I have had a very hectic past few months. I fell and broke my hand; had to put my mother in assisted living; sell her house to get the cash to pay for the assisted living; gather and store all of her needlepoints and other fabric related artwork; get the bank to accept my Power of Attorney for Mom’s accounts; and the list goes on and on.
Without getting into the minutia of things, if you have elderly relatives and might become involved in their healthcare and/or estate, take the time right now to make sure that you have all of the proper paperwork so that you can perform whatever tasks or changes need to be done. Missing a single piece of signed paperwork might cost you and your relatives dearly, and I’ve found banks and other agencies to be very particular about how the wills, trusts, etc. have been crafted and executed.
Which brings us to the issue of notarization. Having a document “notarized” is done by a person signing the document in front of the authorized notary person, and providing valid identification such as a driver’s license. You will have to visit the notary’s office or location to get this done.
But wait, you say. Can’t we do everything online today? Indeed, there are internet-based services that will provide notarization of forms without the signer being in front of the notary public. I checked one out: In simple terms all you need to do is provide a “valid” identification (picture of your driver’s license) and they will notarize your signature on a document.
No, No, and No. This is truly corrosive to our legal forms and processes. Criminals in Florida are using fake IDs and online notarization to have forged “quit claim” documents notarized, and the thief can effectively steal your house (or Mom’s) out from under you. Obviously, this is a problem; and just like the rats in my backyard find the cracks in my fence, criminals will always find the flaw or breach in a legal process and will exploit it to their benefit.
I imagine that legal authorities may well clamp down on these online notarizers, but there will be plenty of fraud performed before the good guys catch up to the thieves. I’m not sure what will happen, and I’m not a lawyer but I recommend you get any necessary documents notarized locally by a real human being.
Speaking of fraud and deceit, let’s talk about G*******.com. I have paid this company to “host” my website for years. Recently I tried to access my website, only to be stopped by a full screen message that said the “S******** firewall wasn’t configured.” I spoke with G******** and the agent said he would fix it; however, “You really need a firewall on your website and it’s only $699 for three years.” I refused the offer and got my website access restored. A quick Google search revealed that huge web hosting company G******* is the owner and creator of the website firewall S*******.
This is at the least highly unethical that the web hosting company would block my website and then try to hard sell me their firewall services. You would think that as one of the largest web hosting companies in the world that G****** would provide some minimum of security against hackers as a built-in part of their service for which they charge a sizeable amount to host websites. I remember when I would drop my little daughter off at the YMCA for day care. Because it’s a building I assumed that they would at least keep the outer doors and reception person in place and not remove them while my daughter was inside.
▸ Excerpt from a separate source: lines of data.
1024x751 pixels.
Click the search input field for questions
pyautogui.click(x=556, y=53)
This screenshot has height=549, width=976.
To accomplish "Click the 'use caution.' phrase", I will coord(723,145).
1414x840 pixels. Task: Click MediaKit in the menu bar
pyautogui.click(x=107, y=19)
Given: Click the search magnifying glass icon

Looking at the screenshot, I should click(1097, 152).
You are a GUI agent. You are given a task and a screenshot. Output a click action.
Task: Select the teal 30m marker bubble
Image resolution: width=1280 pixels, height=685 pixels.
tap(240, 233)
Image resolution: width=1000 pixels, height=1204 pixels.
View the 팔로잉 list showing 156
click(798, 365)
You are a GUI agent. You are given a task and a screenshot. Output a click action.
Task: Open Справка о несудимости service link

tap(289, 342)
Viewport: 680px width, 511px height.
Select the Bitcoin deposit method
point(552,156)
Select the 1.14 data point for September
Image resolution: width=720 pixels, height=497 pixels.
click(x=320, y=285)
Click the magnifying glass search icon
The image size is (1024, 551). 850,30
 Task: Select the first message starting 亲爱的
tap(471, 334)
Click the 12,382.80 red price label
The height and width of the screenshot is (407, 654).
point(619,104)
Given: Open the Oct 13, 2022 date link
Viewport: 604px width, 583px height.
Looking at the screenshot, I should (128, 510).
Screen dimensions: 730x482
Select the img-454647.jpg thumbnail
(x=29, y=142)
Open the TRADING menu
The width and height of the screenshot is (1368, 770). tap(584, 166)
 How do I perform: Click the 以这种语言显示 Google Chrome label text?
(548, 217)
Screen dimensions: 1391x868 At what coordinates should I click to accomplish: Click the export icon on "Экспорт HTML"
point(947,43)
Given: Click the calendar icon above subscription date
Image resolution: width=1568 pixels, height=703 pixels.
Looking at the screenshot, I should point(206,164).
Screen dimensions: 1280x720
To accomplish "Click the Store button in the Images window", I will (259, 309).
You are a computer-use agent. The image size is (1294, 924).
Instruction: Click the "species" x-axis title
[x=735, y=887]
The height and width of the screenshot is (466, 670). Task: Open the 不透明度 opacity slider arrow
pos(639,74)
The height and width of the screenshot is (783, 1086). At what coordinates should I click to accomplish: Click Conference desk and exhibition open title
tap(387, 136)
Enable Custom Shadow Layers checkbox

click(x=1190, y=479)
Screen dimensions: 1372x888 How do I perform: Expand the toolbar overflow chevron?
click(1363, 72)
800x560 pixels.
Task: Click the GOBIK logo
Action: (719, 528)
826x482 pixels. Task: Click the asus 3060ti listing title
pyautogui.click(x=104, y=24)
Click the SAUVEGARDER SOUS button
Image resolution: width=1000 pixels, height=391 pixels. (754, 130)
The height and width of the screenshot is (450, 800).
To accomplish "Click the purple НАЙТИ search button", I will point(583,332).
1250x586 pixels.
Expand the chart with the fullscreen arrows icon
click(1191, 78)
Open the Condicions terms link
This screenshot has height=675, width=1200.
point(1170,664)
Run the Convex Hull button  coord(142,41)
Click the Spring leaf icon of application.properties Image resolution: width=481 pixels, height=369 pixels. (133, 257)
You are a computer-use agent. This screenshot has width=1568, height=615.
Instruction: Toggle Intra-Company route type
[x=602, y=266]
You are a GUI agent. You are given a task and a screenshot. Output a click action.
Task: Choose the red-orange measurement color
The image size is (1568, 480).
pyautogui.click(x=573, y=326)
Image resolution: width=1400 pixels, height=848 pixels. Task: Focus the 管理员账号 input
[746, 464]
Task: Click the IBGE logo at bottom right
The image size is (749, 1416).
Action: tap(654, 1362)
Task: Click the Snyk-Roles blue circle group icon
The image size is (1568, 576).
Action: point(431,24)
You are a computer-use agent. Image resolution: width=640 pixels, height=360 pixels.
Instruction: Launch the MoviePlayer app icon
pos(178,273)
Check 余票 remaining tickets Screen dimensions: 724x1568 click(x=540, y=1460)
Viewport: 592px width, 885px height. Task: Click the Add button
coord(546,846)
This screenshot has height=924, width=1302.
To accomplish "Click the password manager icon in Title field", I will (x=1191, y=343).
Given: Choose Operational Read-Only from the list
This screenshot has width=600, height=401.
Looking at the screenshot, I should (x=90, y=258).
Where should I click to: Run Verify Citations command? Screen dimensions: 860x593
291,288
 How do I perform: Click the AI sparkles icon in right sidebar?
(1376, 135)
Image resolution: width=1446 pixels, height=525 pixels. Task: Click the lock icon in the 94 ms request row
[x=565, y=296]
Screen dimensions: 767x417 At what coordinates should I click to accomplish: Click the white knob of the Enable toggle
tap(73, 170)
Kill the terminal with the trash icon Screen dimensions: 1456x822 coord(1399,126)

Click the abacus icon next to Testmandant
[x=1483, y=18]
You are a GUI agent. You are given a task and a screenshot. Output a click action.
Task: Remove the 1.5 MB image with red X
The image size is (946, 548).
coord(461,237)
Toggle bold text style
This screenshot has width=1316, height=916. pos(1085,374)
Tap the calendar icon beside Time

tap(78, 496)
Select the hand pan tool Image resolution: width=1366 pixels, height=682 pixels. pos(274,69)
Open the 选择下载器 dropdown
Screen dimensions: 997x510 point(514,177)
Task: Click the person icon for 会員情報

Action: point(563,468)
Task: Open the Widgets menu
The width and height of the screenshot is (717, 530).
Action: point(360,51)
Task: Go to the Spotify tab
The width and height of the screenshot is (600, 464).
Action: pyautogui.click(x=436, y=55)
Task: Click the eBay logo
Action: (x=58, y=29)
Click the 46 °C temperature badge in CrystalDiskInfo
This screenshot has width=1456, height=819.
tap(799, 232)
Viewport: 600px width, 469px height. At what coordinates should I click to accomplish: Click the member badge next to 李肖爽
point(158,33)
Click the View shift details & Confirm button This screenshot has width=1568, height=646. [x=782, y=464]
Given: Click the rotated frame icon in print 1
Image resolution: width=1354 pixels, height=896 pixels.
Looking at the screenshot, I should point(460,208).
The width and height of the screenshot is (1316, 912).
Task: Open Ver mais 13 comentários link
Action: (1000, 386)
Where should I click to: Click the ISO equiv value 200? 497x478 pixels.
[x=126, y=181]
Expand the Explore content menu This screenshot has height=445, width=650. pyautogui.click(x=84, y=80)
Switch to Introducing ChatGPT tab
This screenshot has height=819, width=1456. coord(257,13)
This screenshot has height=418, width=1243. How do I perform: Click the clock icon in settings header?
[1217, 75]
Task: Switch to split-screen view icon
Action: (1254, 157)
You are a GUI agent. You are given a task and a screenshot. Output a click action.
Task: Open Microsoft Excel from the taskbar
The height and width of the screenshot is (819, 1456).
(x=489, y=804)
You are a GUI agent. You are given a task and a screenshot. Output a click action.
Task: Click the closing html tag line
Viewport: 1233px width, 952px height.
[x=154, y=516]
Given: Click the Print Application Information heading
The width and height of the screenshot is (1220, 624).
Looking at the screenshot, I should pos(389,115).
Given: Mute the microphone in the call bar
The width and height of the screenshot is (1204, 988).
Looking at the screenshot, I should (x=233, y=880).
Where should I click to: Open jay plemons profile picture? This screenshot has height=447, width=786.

If a company “hosts” your website, shouldn’t they provide a minimum amount of security to justify their prices?
My loyal readers are probably asking “Dave, how does this relate to my business?” Here’s how. The best customers are the ones you already have. It costs much less to retain an existing account than to sell a new one, and the revenues from your “base” accounts are likely the backbone of your financial structure. What gets me steamed is when companies who I’ve been paying for years for services come on my television with a sweet offer “only for new accounts.” No, no. What about me, “Mr. been a loyal customer who has been paying the bills on time for years?” In the alarm industry from the equipment sales side I’ve seen huge accounts dump their suppliers when they find out someone else is getting a better deal than they are receiving.
In a world where the residential business has been hollowed out by DIY doorbell cameras and other self-installable security systems, and the commercial business is suffering from the collapse of brick and mortar stores in the wake of the internet tsunami (how many empty stores and office buildings are in your service area?) the existing customer is your gold and financial lifeline. Treat them with the respect they deserve and give them the breaks, discounts, or other goodies you offer or you may well see them head on down the road.